The large dark brown bear with the tan V on her chest and
the many cubs she has born are followed like a soap opera
in the columns of the local papers.
And the teenage bear has even starred on the silver screen
when the BBC used her for their documentary In the Company
of Bears.
Perhaps that is why an idea under discussion by the Get
Bear Smart Society of Whistler to put Jeanie on birth control
is raising so many eyebrows.
"I don't think the risk is that great and I think
it may save her life in the long-term," said the society's
executive director, Sylvia Dolson.
The birth control, known as immunosterilization, is given
by injection and lasts between one and five years. If administered
it would be the first time in Canada it has been used on
a wild bear.
Dolson said it is being considered for Jeanie because whenever
she has cubs she comes into town in the fall to forage in
garbage and gets herself and her cubs into trouble.
The reasons she ventures into the resort are varied. It
can be lack of food on the mountain, competition from other
bears, and competition for her grazing area from human activity.
Last year during bear season it wasn't unusual for conservation
officers to get 20 to 30 calls a day about bears, and they
destroyed 13 conflict bears. Numbers that high hadn't been
seen since the 1990s.
This is not an end Dolson wants for Jeanie or her cubs,
or for any bear for that matter.
"She is only getting into trouble when she has cubs
and other times she stays on (Whistler) Mountain, so perhaps
this would work to keep her out of conflict," said
Dolson.
"This would be an experiment on one individual bear
based on a known conflict history of that individual. I
want to make clear that it is not something we are thinking
of on a population level to control conflict. It is a one-off
experiment."
Dolson has brought the idea to the B.C. Ministry of the
Environment through a bear-working group. Ministry spokeswoman
Kate Thompson said: "It is an experimental vaccine
and we don't have enough information on it in its use on
bears so we wouldn't be able to endorse its use.
"But we are certainly going to be interested to see
what develops with the research in other jurisdictions."
But local bear expert Michael Allen who has followed Jeanie
- named after his Scottish grandmother - since he came to
Whistler 15 years ago is fiercely opposed to the idea of
giving her birth control and sees it as a "cop-out"

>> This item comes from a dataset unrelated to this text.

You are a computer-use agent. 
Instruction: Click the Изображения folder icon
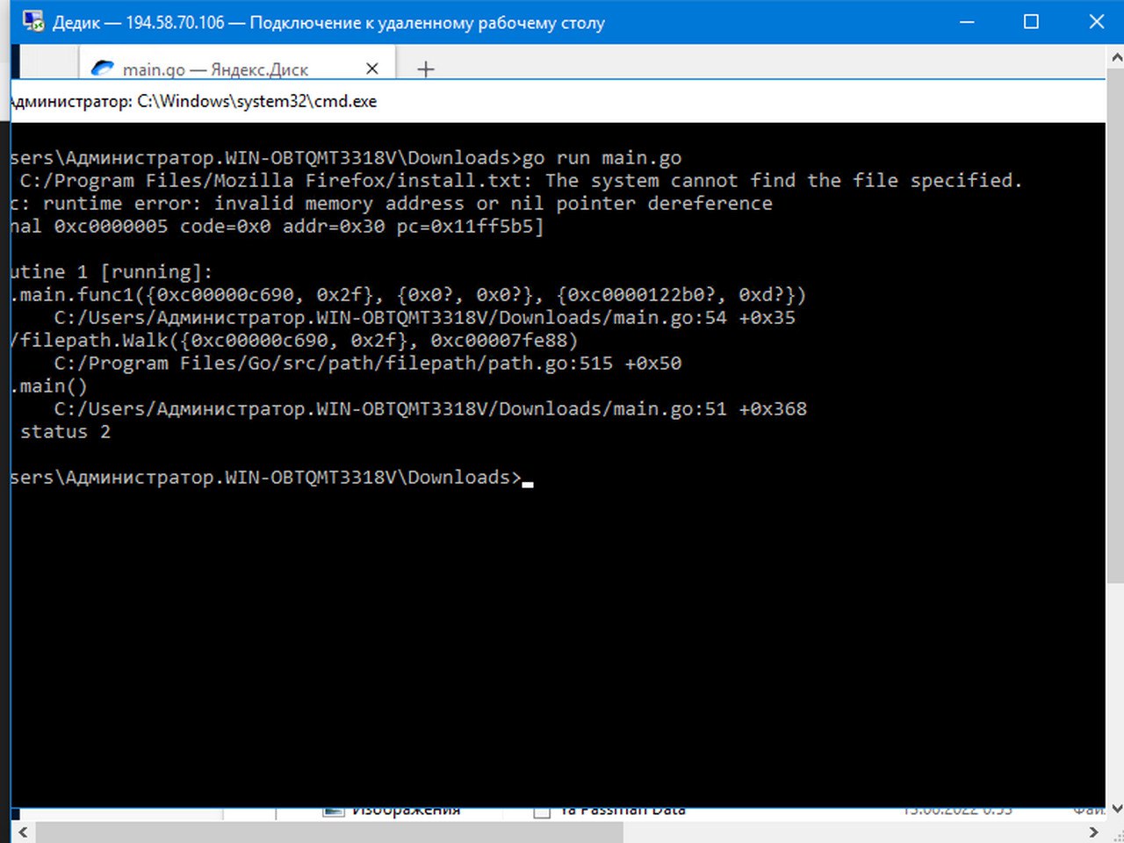[x=333, y=812]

by the municipality so it doesn't have to deal with the
issue of garbage.
"We are not dealing with the root of the problem,
garbage, and I am losing patience with the system,"

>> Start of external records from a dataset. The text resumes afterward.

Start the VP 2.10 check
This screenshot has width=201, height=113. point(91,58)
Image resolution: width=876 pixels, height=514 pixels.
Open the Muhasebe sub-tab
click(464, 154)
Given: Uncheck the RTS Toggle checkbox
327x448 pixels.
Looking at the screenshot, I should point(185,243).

said Allen who has been studying black bears for 23 years.
"There is no way I will ever support manipulating
bear behaviours. We fully know what the problem is and we
are knowingly not addressing it.
"Are we saying, 'Welcome to Whistler where we manipulate
our bears so they are not a problem.' That is ridiculous."

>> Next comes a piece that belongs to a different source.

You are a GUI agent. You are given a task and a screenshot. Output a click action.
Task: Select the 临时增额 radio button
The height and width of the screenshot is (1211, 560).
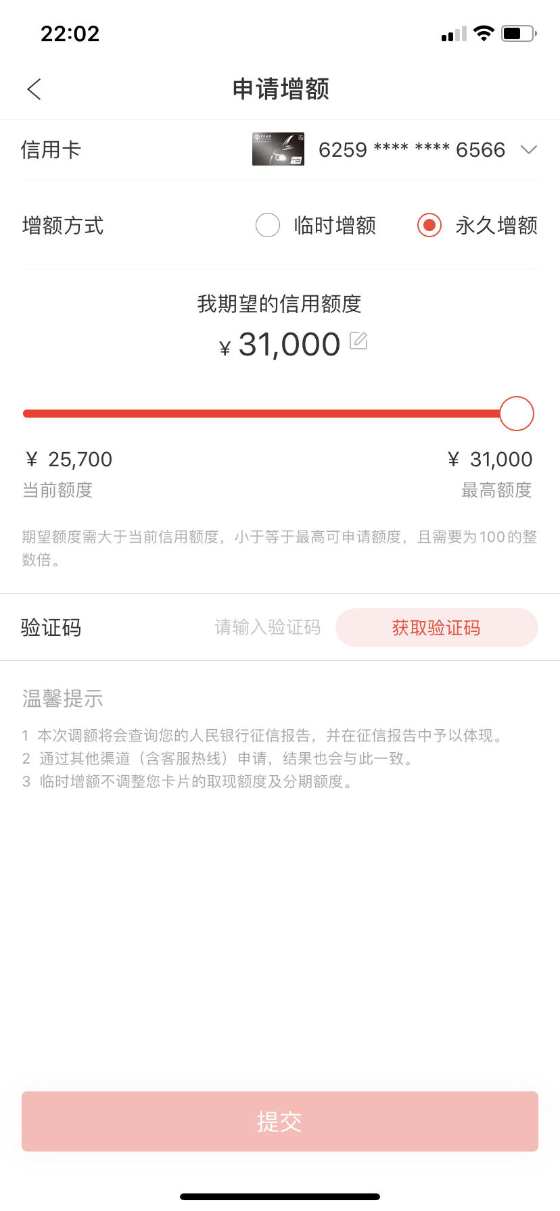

Allen believes Whistler owes it to Jeanie to come up with
another solution to manage her behaviour. After all, said
Allen, she has been showing the community for 14 years what
expansion on the mountain - a bigger mountain bike park
and new Olympic runs - and growth in the valley bottom is
doing to bears.
"Jeanie is an incredible source of information about
how a mother bear lives in a dynamic landscape with people,"
said Allen, adding that she has had nine cubs from five
litters.
"She is showing us how she had changed throughout
the years in response to us changing her environment, so
to start changing her biology is almost criminal."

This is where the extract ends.